The WTC performing arts center has a new name, an opening date and program

The performing arts center at the World Trade Center (it has been assigned the address of 251 Fulton) is now called PAC NYC, aka Perelman Performing Arts Center, and will open on Sept. 13, with performances starting Sept. 19. The press were given a tour this week, and while no pictures were allowed inside, you can get a glimpse from two they released and mine from the first floor lobby — it’s all very exciting, both for the architecture and the arts.

And it’s a bit of a Tribeca affair. The building’s architect is Tribecan Joshua Ramus, of REX; the architect of the lobby and restaurant, which are always open to the public even during performances, is David Rockwell, who lived for years on Hudson until a recent move to West Chelsea. Michael Bloomberg, the lead donor, will chair the PAC; the executive director is Khady Kamara and the artistic director is Bill Rauch (all three are in the photo below).

Read more about the building here, since I’ll dedicate this post — for now — to the program. There’s a member pre-sale starting June 20 and tickets go on sale June 23. To join as a member costs as little as $10. See the pricing here. Tickets start at $39 at or 212.266.3000.

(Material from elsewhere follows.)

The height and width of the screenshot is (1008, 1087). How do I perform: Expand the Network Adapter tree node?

The program-to-date has been scheduled into spring 2024 with musical theater, opera, theater, comedy, dance, music, film and a speakers series there will be commissions, world premieres and festivals; the artistic programs will range from Laurence Fishburne’s one-man play “Like They Do in The Movies” to a reimagining of “CATS” set in New York City’s competitive ballroom culture.

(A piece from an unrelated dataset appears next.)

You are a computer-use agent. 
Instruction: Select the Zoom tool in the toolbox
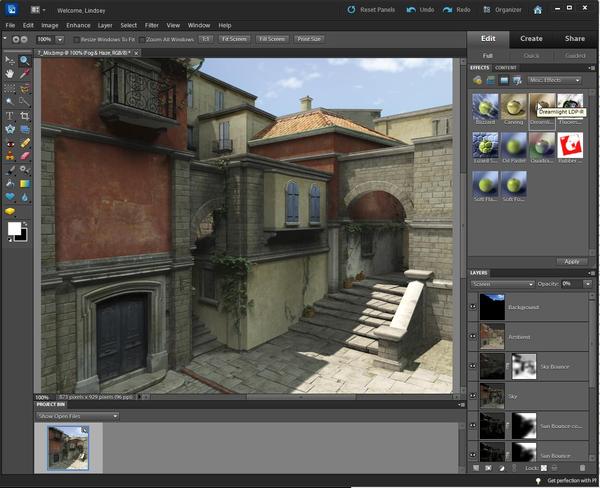click(x=25, y=60)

I won’t regurgitate it all here, but to the highlights:

  • The opening five-concert series will be pay-as-you-wish for “Refuge: A Concert Series to Welcome the World” with musicians from around the globe.
  • “Watch Night” (Nov. 3-18) – a genre-defying exploration of justice and forgiveness in spirituals, percussive breath and opera from director and choreographer Bill T. Jones
  • “Number Our Days” (April 12-14, 2024) – A multi-media oratorio based on Jamie Livingston’s “Photo of the Day” series
  • “An American Soldier” (May 12-19, 2024) – A new opera based on the powerful true story of U.S. Private Danny Chen
  • “Cats” (June – July 2024) – The season ends with the reimagining of Andrew Lloyd Webber’s musical, based on T.S. Eliot’s Old Possum’s Book of Practical Cats, set in NYC ballroom culture
  • “The Following Evening” (Feb. 1-18, 2024) – An intimate portrait of a couple creating what may be their final performance together after a lifetime at the heart of the experimental theater scene
  • “Good Medicine” (Feb. 9, 2024) – An all-Native stand-up comedy event featuring Indigenous comedians from across the country
  • “Is It Thursday Yet?” (Dec. 8-23, 2023) – A commissioned solo dance work tracing Jenn Freeman’s neurodivergent journey
  • “March by Big Dance Theater” (Dec. 10-16, 2023) – An evening of contemporary dance in three parts
  • “Motion/Matter: Street Dance Festival” (Jan. 5-14, 2024) – A celebration of street dance including legendary DJs, epic battles and concert dance premieres
  • Music programming will include a recital by Easter Island’s pioneering pianist Mahani Teave (Sept. 28) and an intimate “Evening with Brian Stokes Mitchell” (Oct. 5). 2023 Herbie Hancock Institute of Jazz International Piano Competition (Oct. 14 & 15, 2023) – The most prestigious competition of its kind is moving from Washington, D.C., to New York City, presented in association with PAC NYC. Circle Songs: A Holiday Concert Series (Dec. 20-23, 2023) will feature world-class artists in a uniquely intimate in-the-round setting.
  • Film programming will include screenings, panel discussions, performances and special events in conjunction with the 2024 Tribeca Festival.
  • In partnership with Creative Artists Agency (CAA) a speaker series called Conversations at PAC NYC will feature authors, storytellers, and cultural changemakers from the worlds of arts, entertainment, media and politics, including Kerry Washington, Jada Pinkett Smith, Jenna Bush Hager.
  • There will also be family performances, programming collaborations and free performances in the lobby

Just to recap on the space, there are three theaters inside, but they combine with guillotine walls that rise up into the ceiling to create 60 permutations. Taken separately, the John E. Zuccotti Theater seats up to 450, the Mike Nichols Theater seats 250 and the Doris Duke Foundation Theater seats 99. The total when combined is 950 with configurations that include theater-in-the-round, end stage, thrust and traverse.